De fato, essa operação tem provocado a “quebra” de inúmeras empresas nacionais, como é o caso, por exemplo, da Construtora OAS que pediu recuperação judicial (antiga concordata), e o caso também de outras empresas menores, fornecedoras da Petrobras, que estão fechando as suas portas à beira da falência.

Isso propicia a abertura do nosso mercado interno e facilita a entrada de empresas estrangeiras (que não são vestais incorruptíveis), ampliando ainda mais a desnacionalização da nossa economia, sem contar os milhares de postos de trabalho que são sacrificados com o fechamento dessas empresas brasileiras, provocando um impacto altamente negativo na taxa de desemprego, que já estaria chegando à casa dos 8%, com tendência de elevação.

A polêmica Operação Lava Jato tem um forte impacto sobre a indústria naval brasileira, que até então era privilegiada pela Petrobras no fornecimento de sondas para exploração de petróleo em águas profundas. De fato, a Petrobras comprava exclusivamente dos fornecedores nacionais e impulsionava a nossa indústria. Todavia, o setor naval estagnou de repente e já demitiu 14 mil empregados, revivendo a crise dos anos 80, com o risco de entregar mais uma vez o nosso mercado interno às empresas estrangeiras.

A Petrobras é a maior petroleira da América Latina, cujo patrimônio e faturamento superam o PIB de muitos países do mundo. Não há dúvida, porém, que a Operação Lava Jato, com todo o seu estardalhaço, afeta o valor e a credibilidade dessa empresa nacional, facilitando o caminho e o discurso daqueles que sempre quiseram privatizá-la juntamente com as nossas preciosas reservas do pré-sal.

Estima-se que a Operação Lava Jato, pelo grande reflexo que teve sobre os negócios da Petrobras, sobre a produção da indústria naval brasileira e sobre as empresas “satélites” que atuam em torno da petroleira e de seus fornecedores, já provocou um impacto negativo no PIB nacional de aproximadamente 2% no último ano.

Em suma, diante desse cenário tão complexo, é preciso saber se os brasileiros estão mesmo dispostos a pagar todos esses custos jurídicos, políticos e econômicos, que põem em risco o nosso Estado de Direito e a nossa soberania econômica, para combater a qualquer preço não a corrupção, mas apenas um caso de corrupção.

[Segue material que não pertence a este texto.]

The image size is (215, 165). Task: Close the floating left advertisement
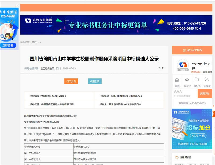[17, 5]
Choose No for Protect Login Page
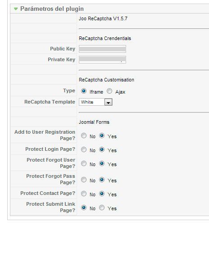209x253 pixels. 84,150
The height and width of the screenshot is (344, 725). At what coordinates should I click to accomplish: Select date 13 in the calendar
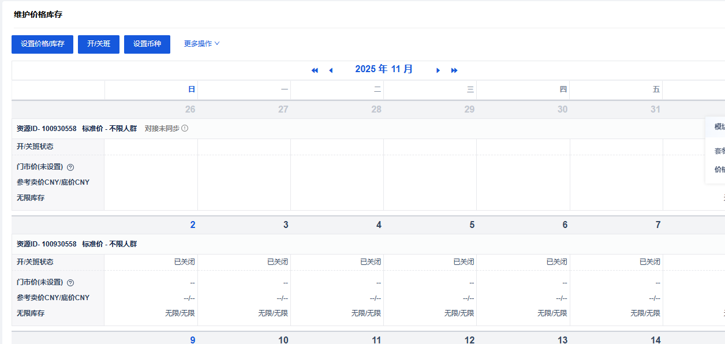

Ninguém discorda que a corrupção e o histórico patrimonialismo do Estado brasileiro precisam ser combatidos diuturnamente, sem trégua. Seria insano afirmar o contrário. Mas, nesse caso da Petrobras, como diz a sabedoria caipira lá na minha terra, e com perdão da metáfora meio chula ou talvez até vulgar, “parece que estão querendo matar o boi para acabar com os carrapatos”.